Stated goal: Copy out the listing below line for line, changing nothing.

Recorded information:
────────────────────

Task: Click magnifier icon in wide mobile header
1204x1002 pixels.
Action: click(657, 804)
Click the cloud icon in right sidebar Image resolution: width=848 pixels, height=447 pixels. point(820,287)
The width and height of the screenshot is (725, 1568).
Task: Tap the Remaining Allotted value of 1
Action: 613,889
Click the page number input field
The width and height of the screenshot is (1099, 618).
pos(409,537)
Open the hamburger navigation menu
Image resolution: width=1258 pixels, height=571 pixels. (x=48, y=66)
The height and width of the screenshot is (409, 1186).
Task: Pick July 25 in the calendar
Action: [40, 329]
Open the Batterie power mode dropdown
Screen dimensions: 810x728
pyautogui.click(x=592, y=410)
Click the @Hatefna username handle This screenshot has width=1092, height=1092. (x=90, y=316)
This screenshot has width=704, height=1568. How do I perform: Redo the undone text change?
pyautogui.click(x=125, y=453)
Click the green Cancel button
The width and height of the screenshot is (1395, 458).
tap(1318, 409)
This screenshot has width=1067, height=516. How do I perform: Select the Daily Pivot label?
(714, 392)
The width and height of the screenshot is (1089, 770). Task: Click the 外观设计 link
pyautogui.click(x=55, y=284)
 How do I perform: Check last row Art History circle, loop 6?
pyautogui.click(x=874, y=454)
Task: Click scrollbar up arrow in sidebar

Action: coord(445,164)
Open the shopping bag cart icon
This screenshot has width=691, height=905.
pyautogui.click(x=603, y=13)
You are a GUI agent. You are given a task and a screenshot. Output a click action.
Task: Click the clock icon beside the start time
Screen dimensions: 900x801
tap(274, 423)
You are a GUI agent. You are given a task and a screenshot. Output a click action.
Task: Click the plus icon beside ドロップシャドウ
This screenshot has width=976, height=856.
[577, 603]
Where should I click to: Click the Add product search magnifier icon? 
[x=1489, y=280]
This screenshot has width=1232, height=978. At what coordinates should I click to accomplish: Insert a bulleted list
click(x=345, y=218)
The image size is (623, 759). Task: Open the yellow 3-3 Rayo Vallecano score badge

────────────────────

Answer to this task:
Task: Click magnifier icon in wide mobile header
1204x1002 pixels.
Action: click(657, 804)
Click the cloud icon in right sidebar Image resolution: width=848 pixels, height=447 pixels. point(820,287)
The width and height of the screenshot is (725, 1568).
Task: Tap the Remaining Allotted value of 1
Action: 613,889
Click the page number input field
The width and height of the screenshot is (1099, 618).
pos(409,537)
Open the hamburger navigation menu
Image resolution: width=1258 pixels, height=571 pixels. (x=48, y=66)
The height and width of the screenshot is (409, 1186).
Task: Pick July 25 in the calendar
Action: [40, 329]
Open the Batterie power mode dropdown
Screen dimensions: 810x728
pyautogui.click(x=592, y=410)
Click the @Hatefna username handle This screenshot has width=1092, height=1092. (x=90, y=316)
This screenshot has width=704, height=1568. How do I perform: Redo the undone text change?
pyautogui.click(x=125, y=453)
Click the green Cancel button
The width and height of the screenshot is (1395, 458).
tap(1318, 409)
This screenshot has width=1067, height=516. How do I perform: Select the Daily Pivot label?
(714, 392)
The width and height of the screenshot is (1089, 770). Task: Click the 外观设计 link
pyautogui.click(x=55, y=284)
 How do I perform: Check last row Art History circle, loop 6?
pyautogui.click(x=874, y=454)
Task: Click scrollbar up arrow in sidebar

Action: coord(445,164)
Open the shopping bag cart icon
This screenshot has width=691, height=905.
pyautogui.click(x=603, y=13)
You are a GUI agent. You are given a task and a screenshot. Output a click action.
Task: Click the clock icon beside the start time
Screen dimensions: 900x801
tap(274, 423)
You are a GUI agent. You are given a task and a screenshot. Output a click action.
Task: Click the plus icon beside ドロップシャドウ
This screenshot has width=976, height=856.
[577, 603]
Where should I click to: Click the Add product search magnifier icon? 
[x=1489, y=280]
This screenshot has width=1232, height=978. At what coordinates should I click to accomplish: Insert a bulleted list
click(x=345, y=218)
The image size is (623, 759). Task: Open the yellow 3-3 Rayo Vallecano score badge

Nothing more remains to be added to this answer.